Start of Block

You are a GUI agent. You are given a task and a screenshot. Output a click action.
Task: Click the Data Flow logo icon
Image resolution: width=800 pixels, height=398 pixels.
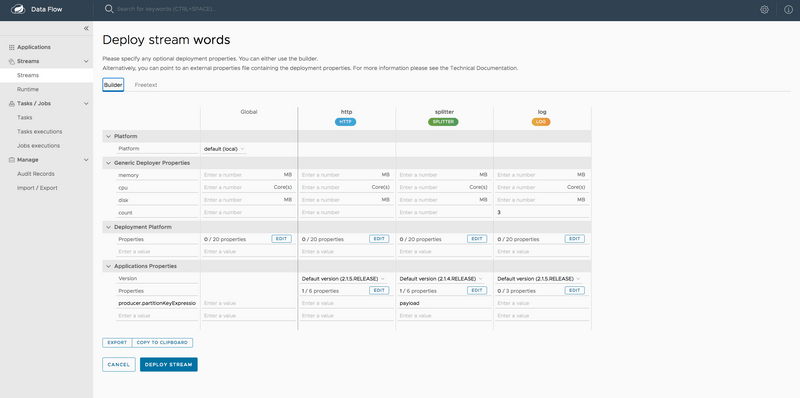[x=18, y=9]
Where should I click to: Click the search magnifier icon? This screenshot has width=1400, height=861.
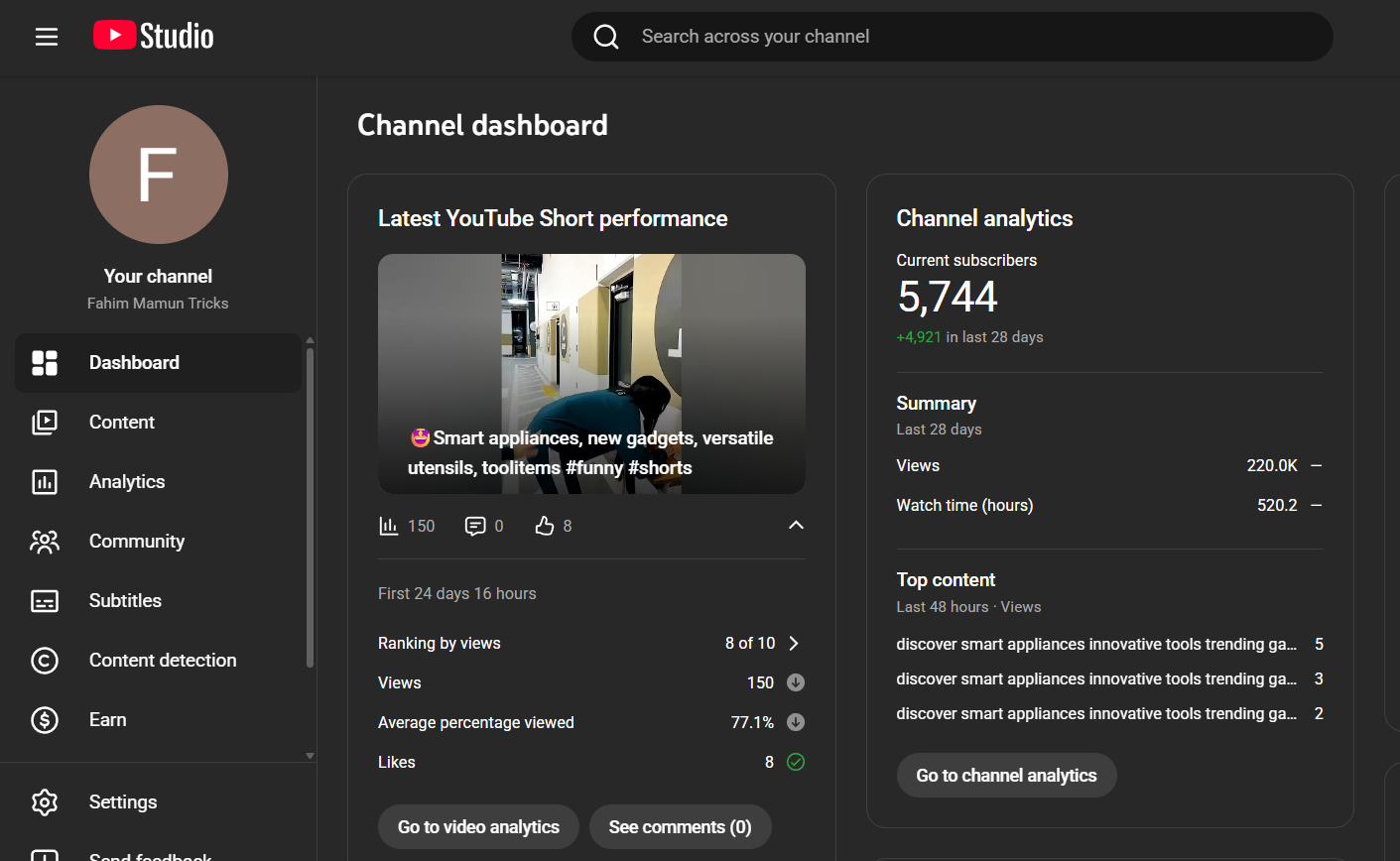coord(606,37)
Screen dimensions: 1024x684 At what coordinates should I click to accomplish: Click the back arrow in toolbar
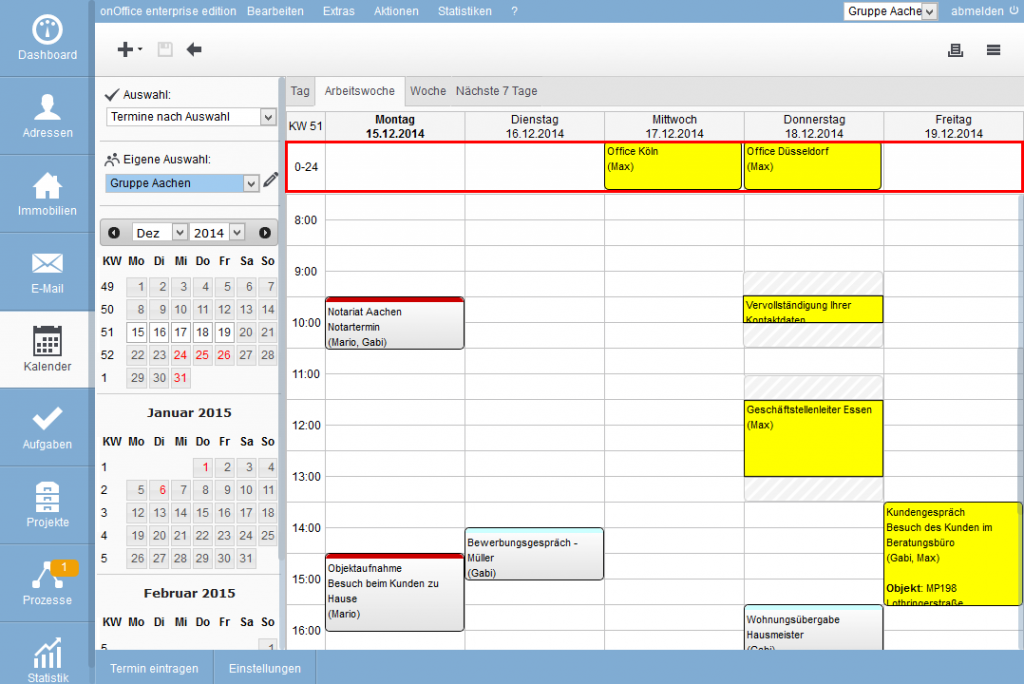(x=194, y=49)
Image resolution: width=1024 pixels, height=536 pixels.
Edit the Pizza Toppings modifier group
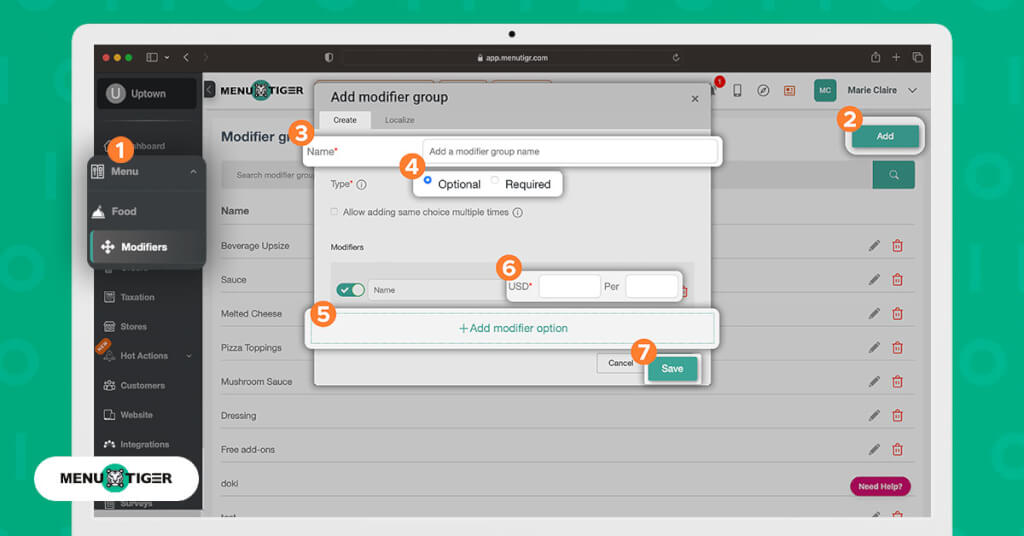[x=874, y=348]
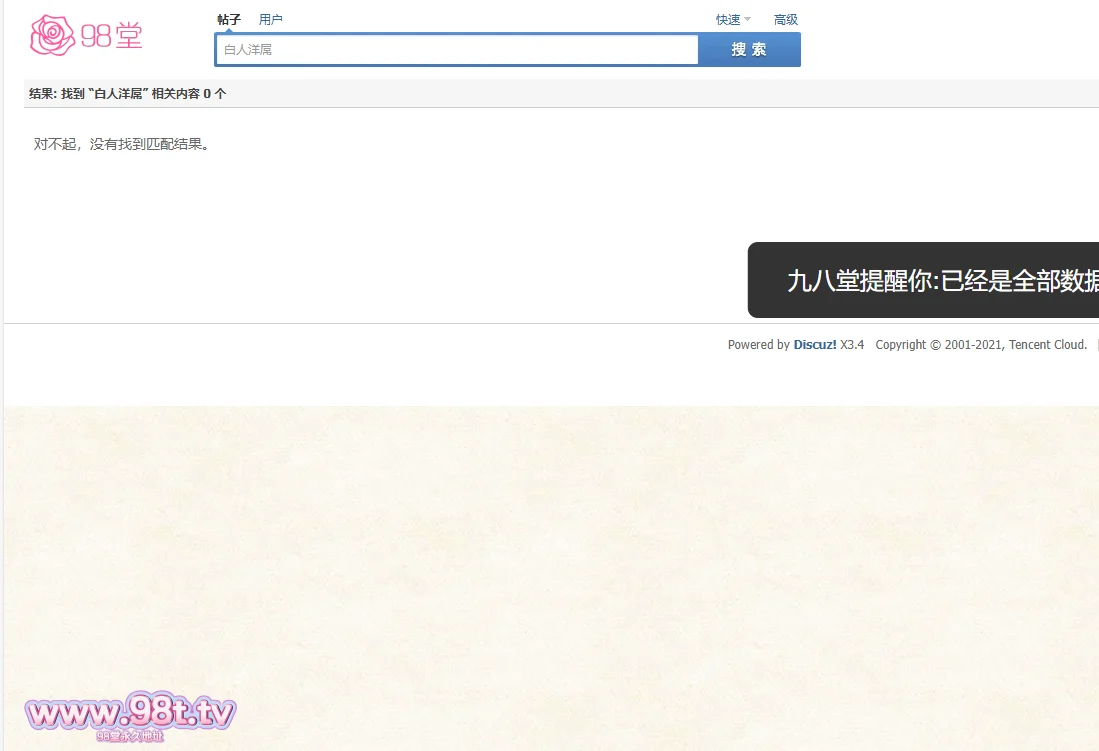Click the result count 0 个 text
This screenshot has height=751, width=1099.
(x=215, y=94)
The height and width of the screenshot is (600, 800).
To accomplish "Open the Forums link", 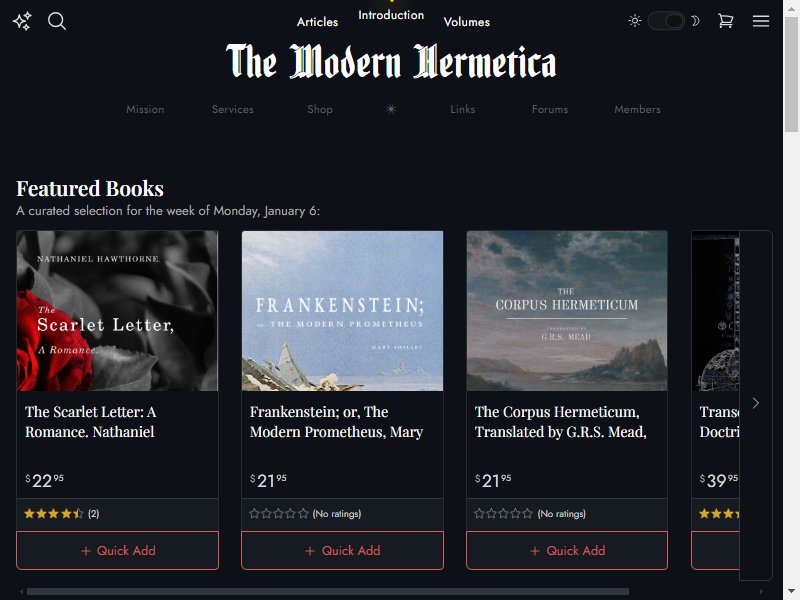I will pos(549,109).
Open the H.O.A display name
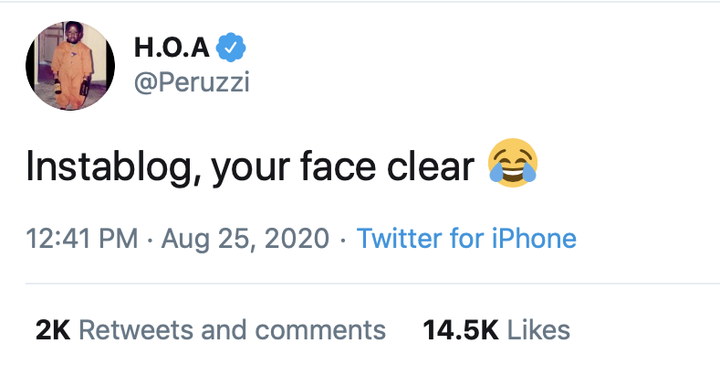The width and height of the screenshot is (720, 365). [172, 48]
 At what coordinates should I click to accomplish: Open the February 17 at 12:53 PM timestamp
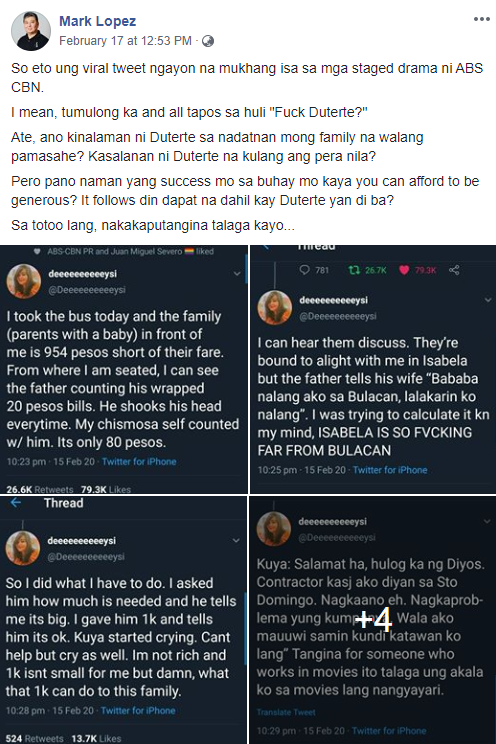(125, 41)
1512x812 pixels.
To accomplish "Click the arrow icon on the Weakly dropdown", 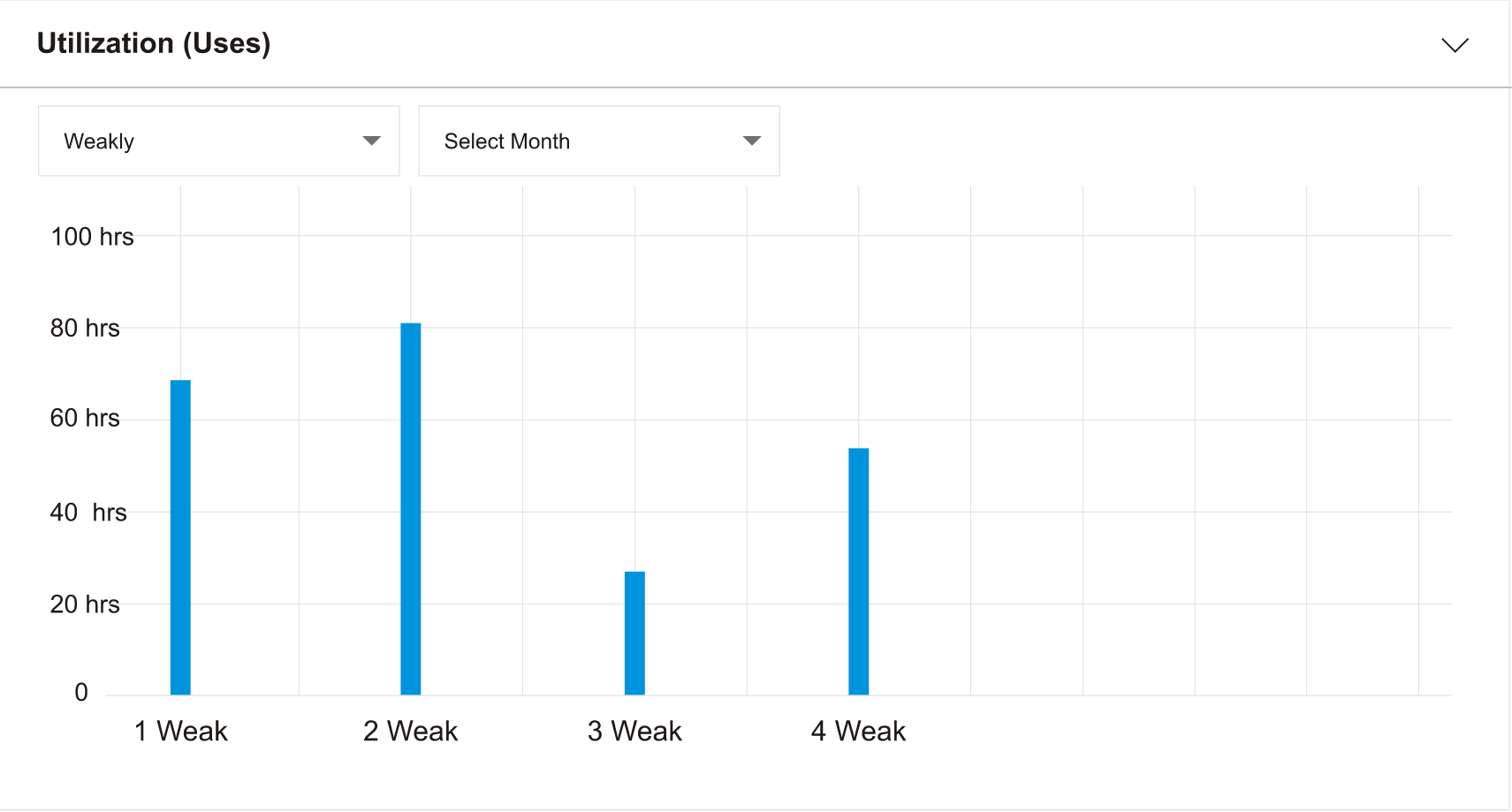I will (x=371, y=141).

End of Block

◆ **EXERCISE REQUIREMENTS**: In the listing above, find the line containing "Image resolution: width=1024" and the line containing "The height and", then print exactly those two lines and every line between them, minus the pictures.

◆ **RESPONSE TO THIS EXERCISE**:
Image resolution: width=1024 pixels, height=536 pixels.
Edit the Pizza Toppings modifier group
[x=874, y=348]
Click the result count 0 个 text
This screenshot has height=751, width=1099.
(x=215, y=94)
The height and width of the screenshot is (600, 800).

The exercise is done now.